◆ What is being asked
For the records below, print the lines from the line with "Task: Click the" through the line with "Screen dimensions: 1748x815" exactly as written; include both end lines and exclude the rest.

(Data for review begins)

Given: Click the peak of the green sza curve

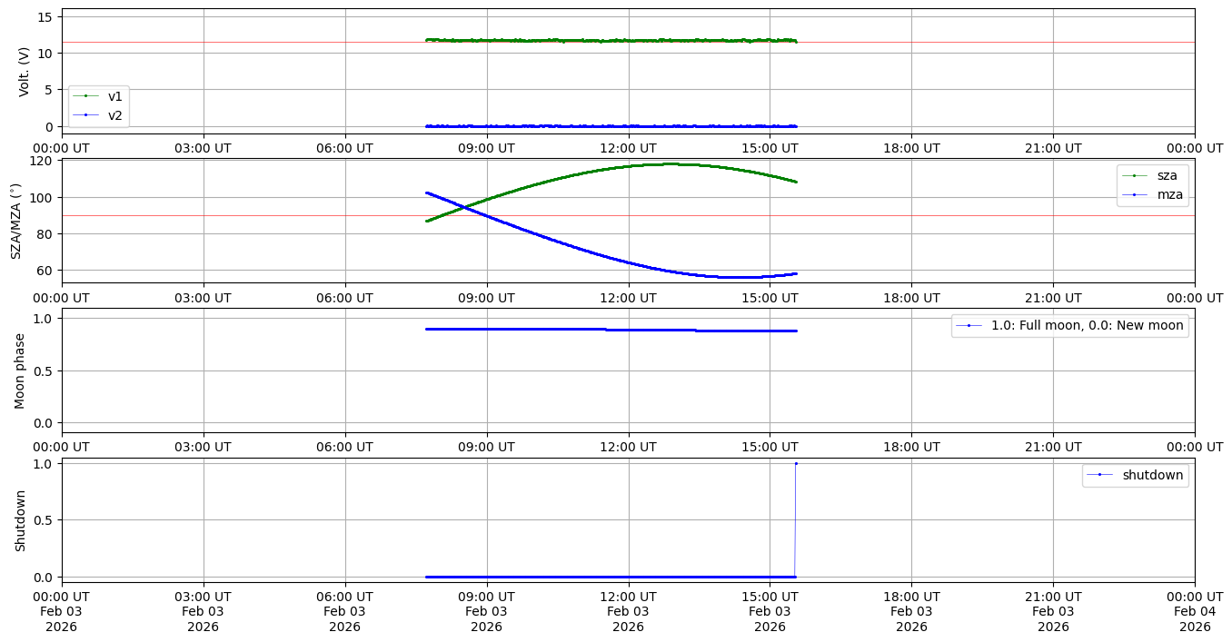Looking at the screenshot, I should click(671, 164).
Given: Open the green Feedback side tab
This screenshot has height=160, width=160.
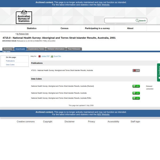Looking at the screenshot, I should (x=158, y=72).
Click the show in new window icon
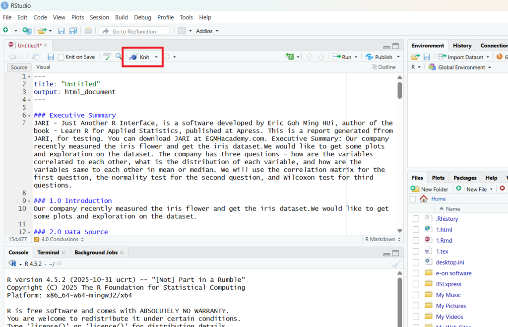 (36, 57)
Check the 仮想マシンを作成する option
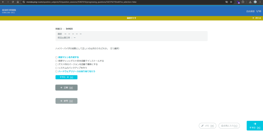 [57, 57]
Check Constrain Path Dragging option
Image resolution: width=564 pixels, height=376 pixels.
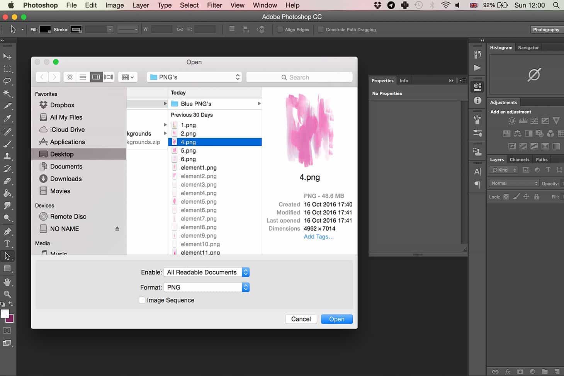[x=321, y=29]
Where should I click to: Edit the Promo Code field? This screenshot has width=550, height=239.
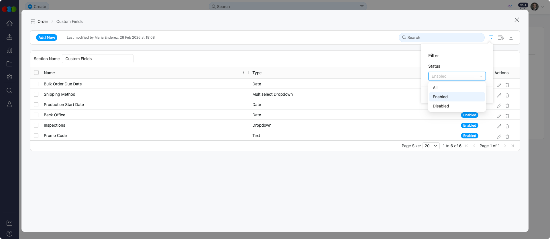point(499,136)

(Data for review ends)
(Data for review begins)

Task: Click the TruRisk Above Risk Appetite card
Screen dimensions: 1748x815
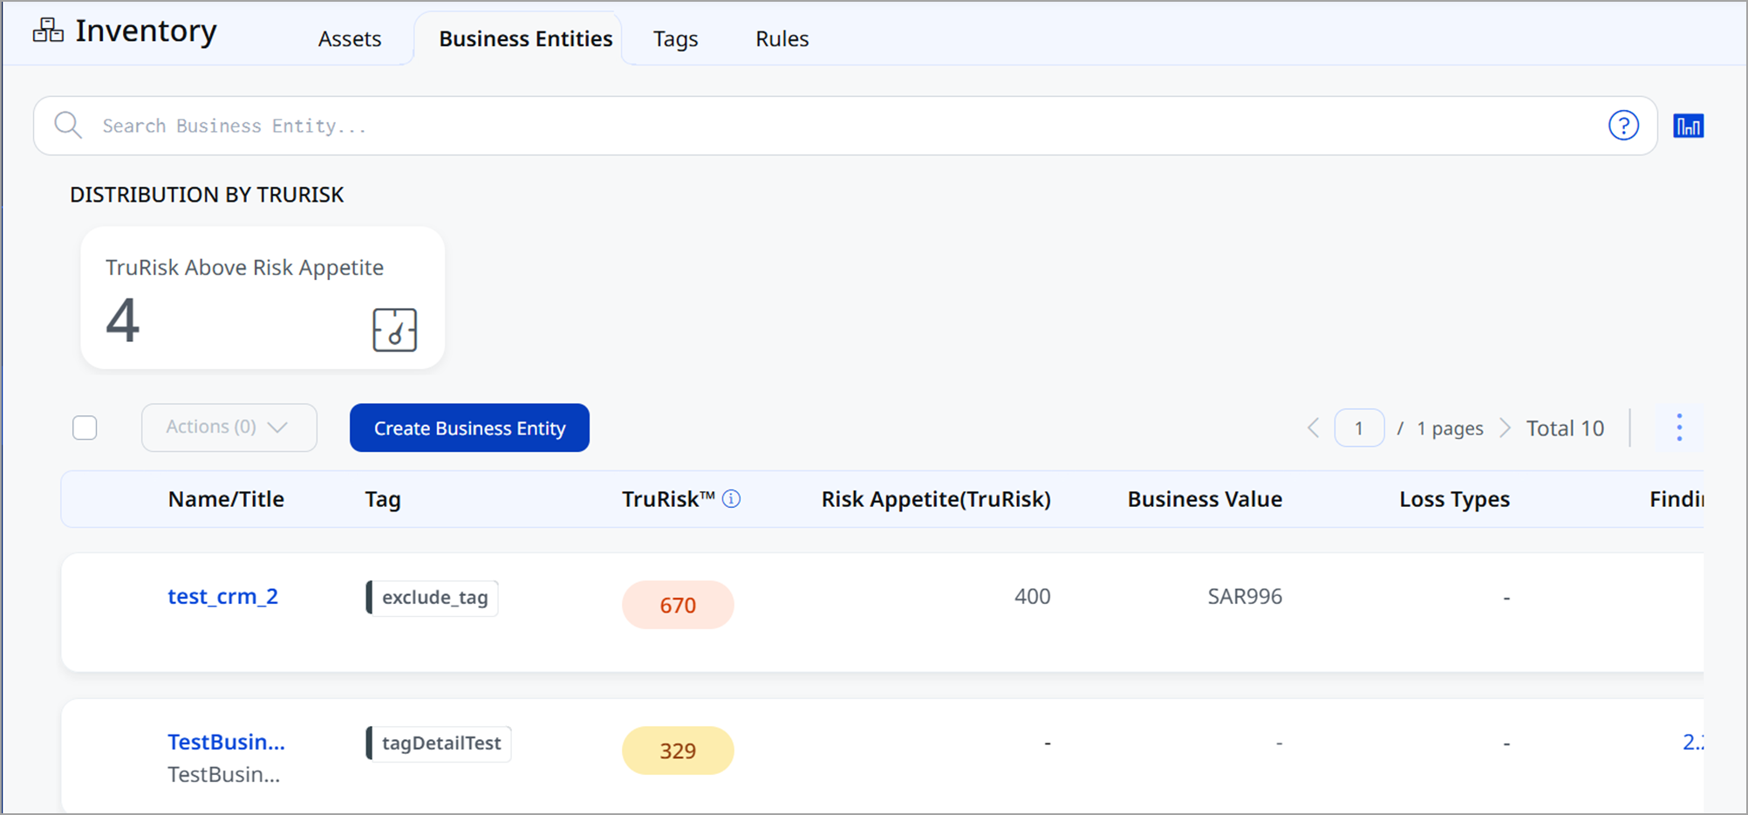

(Data for review ends)

◆ Solution to this exercise
Task: Click the TruRisk Above Risk Appetite card
Screen dimensions: 1748x815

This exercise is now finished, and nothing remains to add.